Semantik


Relasi Makna II
disusun oleh Shafariana, dkk.

BAB I PENDAHULUAN

A.       LATAR BELAKANG
Semantik merupakan cabang ilmu bahasa atau linguistik yang mempelajari, mengkaji, dan menganalisis makna bahasa. Semantik sangat penting bagi para komunikator. Ini dikerenakan untuk menghindari penggunaan kata yang bersifat ambigu, sehingga pesan atau informasi yang diterima oleh penerima dapat sesuai dengan apa yang dimaksud oleh pemberi informasi.
Berbicara mengenai ambiguitas, terdapat keragua-raguan tentang makna kata atau makna kalimat, seperti bila dihubungkan dengan makna, terdapat kata atau kalimat yang bertentangan maknanya, sama maknanya, kata atau kalimat yang masih memiliki hubungan dengan kata atau kalimat lain, dan masih banyak lagi mengenai makna. Hal inilah yang menjadi salah satu ruang lingkup semantik yang lebih dikenal dengan relasi makna. Relasi makna cukup luas pembahasannya mengingat bahwa terdapat berbagai hubungan yang timbul jika suatu kata dianalisis maknanya. Berdasarkan alasan tersebut, kami sebagai penulis tertarik untuk membahas mengenai relasi makna khususnya mengenai hiponimi, kehiponiman, subordinasi, dan medan makna pada makalah yang berjudul ‘Relasi Makna II’.

B.       RUMUSAN MASALAH
Setiap hal memiliki sesuatu yang menjadi permasalahan. Adapun permasalahan dalam makalah yang berjudul ‘Relasi Makna II’ dirumuskan sebagai berikut.
1.      Apa yang dimaksud dengan hiponimi dan hiponim?
2.      Apa yang dimaksud dengan kehiponiman?
3.      Istilah apa saja yang berkaitan dengan kehiponiman?
4.      Apa yang dimaksud dengan superordinat?
5.      Apa yang dimaksud dengan medan makna?
6.      Bagaimana penggolongan medan makna?

C.       TUJUAN PENULISAN
Berdasarkan rumusan masalah yang dibuat, maka dapat kita tentukan tujuan dari makalah yang berjudul ‘Relasi Makna II’ yakni diharapkan mengetahui hal-hal berikut.
1.      Pengertian hiponimi dan hiponim.

_Entri teks dan lokasi item_.

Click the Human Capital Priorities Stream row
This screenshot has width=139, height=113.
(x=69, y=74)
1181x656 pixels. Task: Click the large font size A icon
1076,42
---
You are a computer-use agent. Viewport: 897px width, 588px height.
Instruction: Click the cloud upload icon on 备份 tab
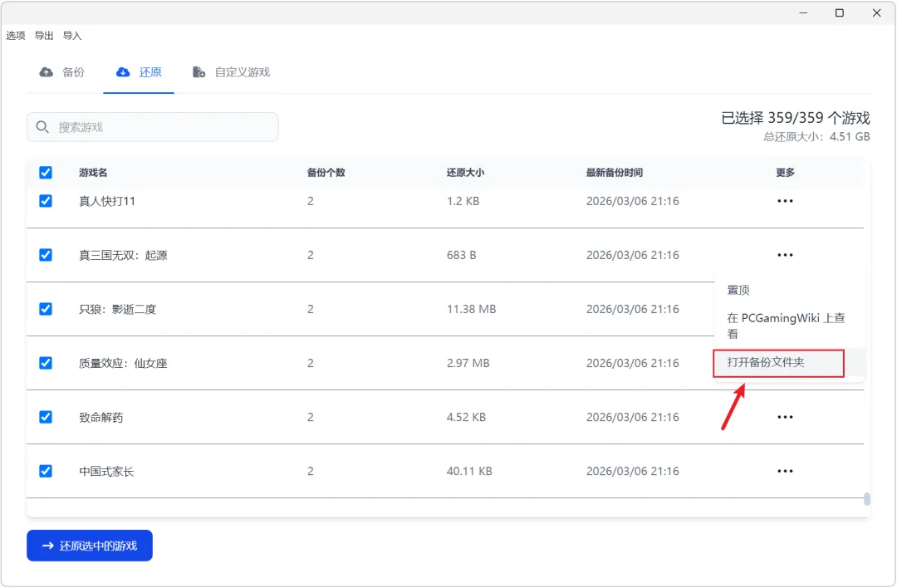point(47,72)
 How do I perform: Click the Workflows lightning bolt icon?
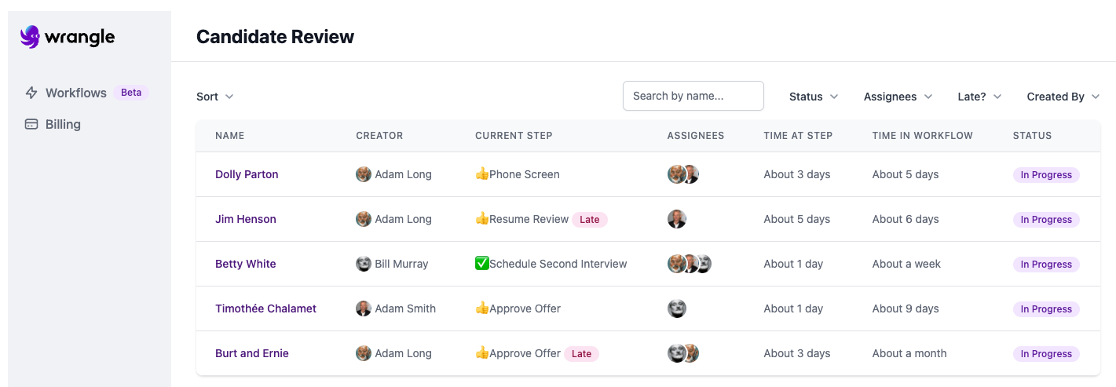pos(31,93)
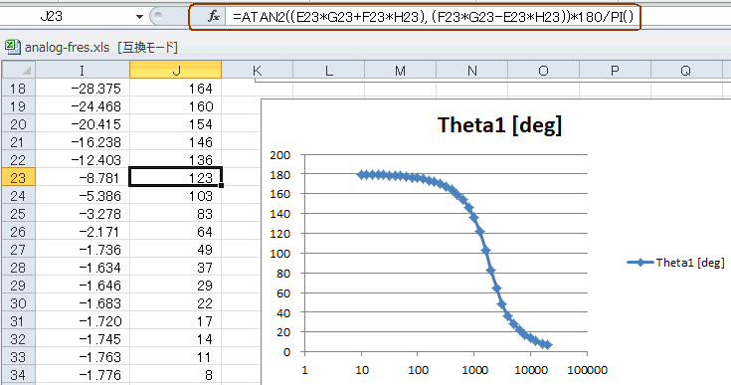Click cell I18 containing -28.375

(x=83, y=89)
==
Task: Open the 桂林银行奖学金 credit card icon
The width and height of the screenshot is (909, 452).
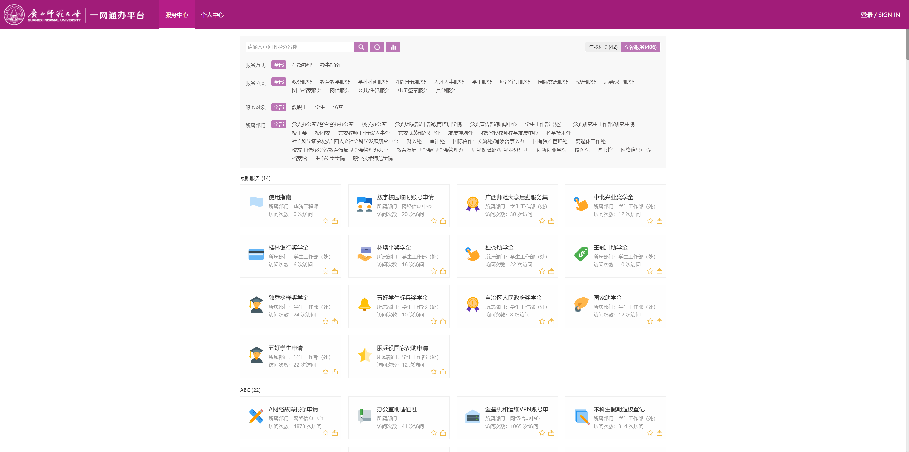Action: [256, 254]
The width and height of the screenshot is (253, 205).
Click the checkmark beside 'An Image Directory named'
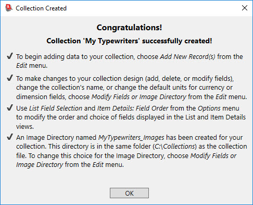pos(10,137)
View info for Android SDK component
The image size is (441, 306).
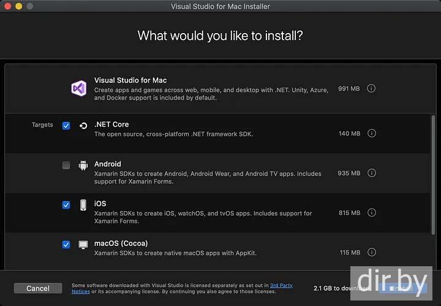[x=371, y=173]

_TUGAS PENGERJAAN_.
Berdasarkan teks yang disediakan, relasi makna apa saja yang secara khusus dibahas dalam makalah berjudul ‘Relasi Makna II’?

_JAWABAN TERTULIS_.
Hiponimi, kehiponiman, subordinasi, dan medan makna.